Clock stretching is a slave holding SCL low to buy time. As a master, the L4R5 handles this transparently — it always tolerates a stretched clock and there is nothing to configure. The NOSTRETCH bit only affects the peripheral when it acts as a slave: NOSTRETCH=1 tells the hardware "I will keep up, never stretch" (used by fast SMBus slaves). In master mode NOSTRETCH must stay 0; setting it does nothing useful and the RM requires it clear for masters.

#MistakeSymptomFix
1Passing the 7-bit address unshifted to HALAlways NACK / wrong deviceHAL wants 8-bit: use addr7 << 1. Register SADD also needs addr7 << 1.
2Not clearing STOPF/NACKF via ICRSecond transfer never starts, or exits instantlyWrite ICR.STOPCF / ICR.NACKCF at the end of every transfer.
3Writing TIMINGR / DNF / ANFOFF while PE=1Ignored / undefined timingClear PE, program, then set PE. These fields are write-protected while enabled.
4TIMINGR computed for the wrong I2CCLKSCL runs at the wrong speed (e.g. half)TIMINGR depends on the kernel clock (I2CxSEL), not APB. Recompute if PCLK1/SYSCLK/source changes; or pin it to HSI16.
5No external pull-ups, or push-pull GPIOSDA/SCL stuck, BERR, garbageOpen-drain AF (GPIO_MODE_AF_OD) + external 2.2k–4.7k to Vdd. Internal pull-ups are far too weak for 400 kHz+.
6Setting AUTOEND in the write phase of a register readSTOP instead of repeated-START; sensor returns stale dataPhase 1: AUTOEND=0, wait TC (not STOPF), then a second START.
7NBYTES > 255 in one shotTruncated transferNBYTES is 8-bit; use RELOAD and refill NBYTES on TCR.
8Reading RXDR before RXNE / writing TXDR before TXISOVR/underrun, corrupt bytesAlways gate TXDR on TXIS and RXDR on RXNE.
9Bus locked: a slave holds SDA lowBUSY never clearsThere is no bus reset register — toggle PE (PE=0 for ≥3 APB cycles, then PE=1), or reconfigure SCL as GPIO and clock out up to 9 manual pulses to free the slave.
10I2C4 configured like I2C1Peripheral dead / no clockEnable via RCC_APB1ENR2.I2C4EN (bit 1); select source via RCC_CCIPR2.I2C4SEL; base 0x40008400.
FILTERS AFFECT TIMING & MINIMUM PULSE

The analog filter (ANFOFF=0) suppresses spikes up to ~50–260 ns and the digital filter (DNF=1..15) suppresses spikes shorter than DNF×tI2CCLK. Both add latency that the RM0432 example TIMINGR values already assume (analog ON, DNF=0).

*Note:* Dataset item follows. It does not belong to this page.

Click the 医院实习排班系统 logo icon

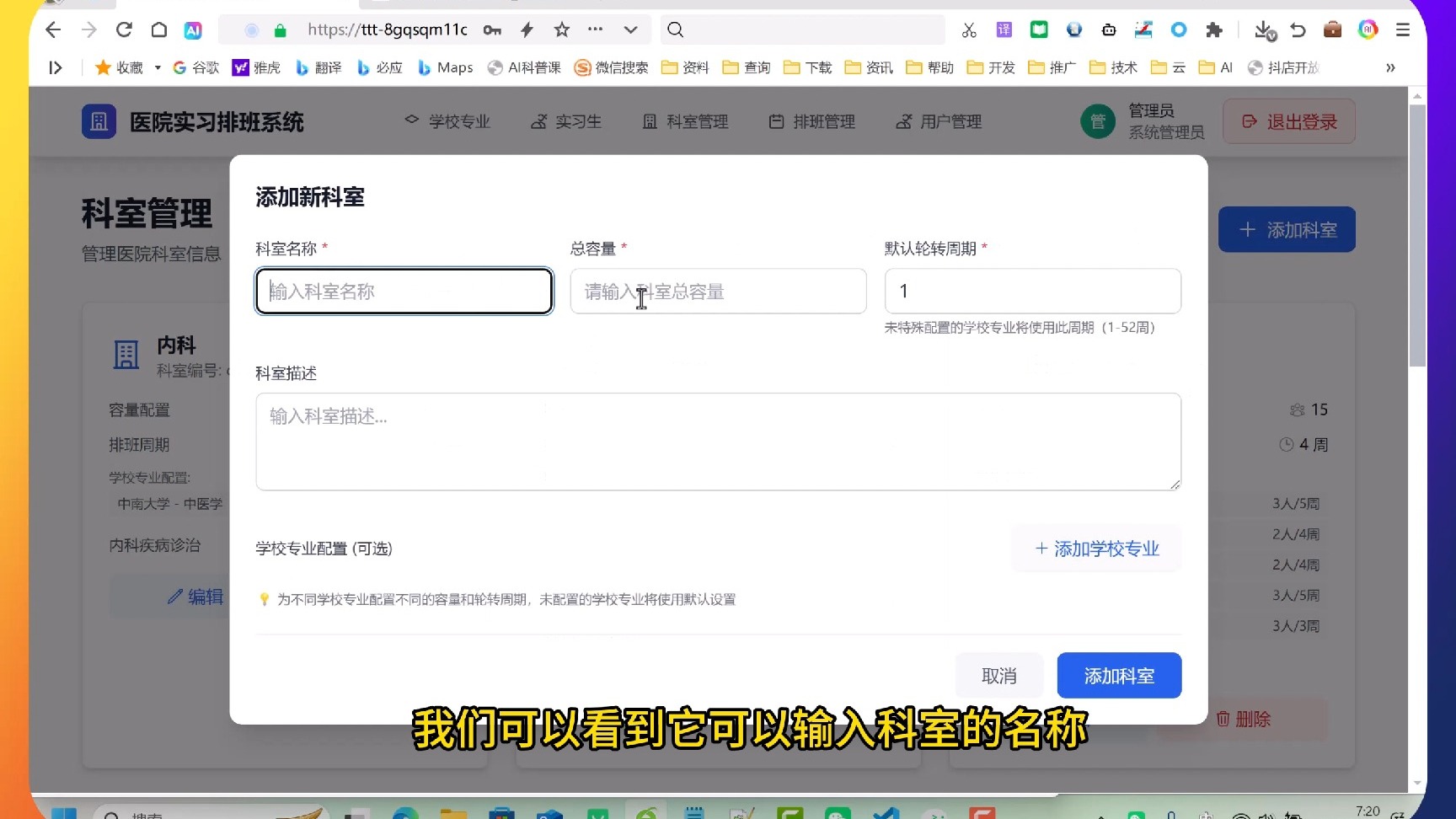[99, 121]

If you enable a large DNF or turn the analog filter off, regenerate TIMINGR with CubeMX so setup/hold stay in spec — especially at Fast-mode Plus (1 MHz).

SANITY CHECKLIST

Kernel clock selected & running (HSI16 ready) → GPIO AF4 open-drain + external Rp → I2C clock enabled → TIMINGR set while PE=0 → PE=1 → transfer sets SADD/NBYTES/dir/AUTOEND then START → poll TXIS/RXNE → clear STOPF. If BUSY is stuck at boot, toggle PE to reset the state machine.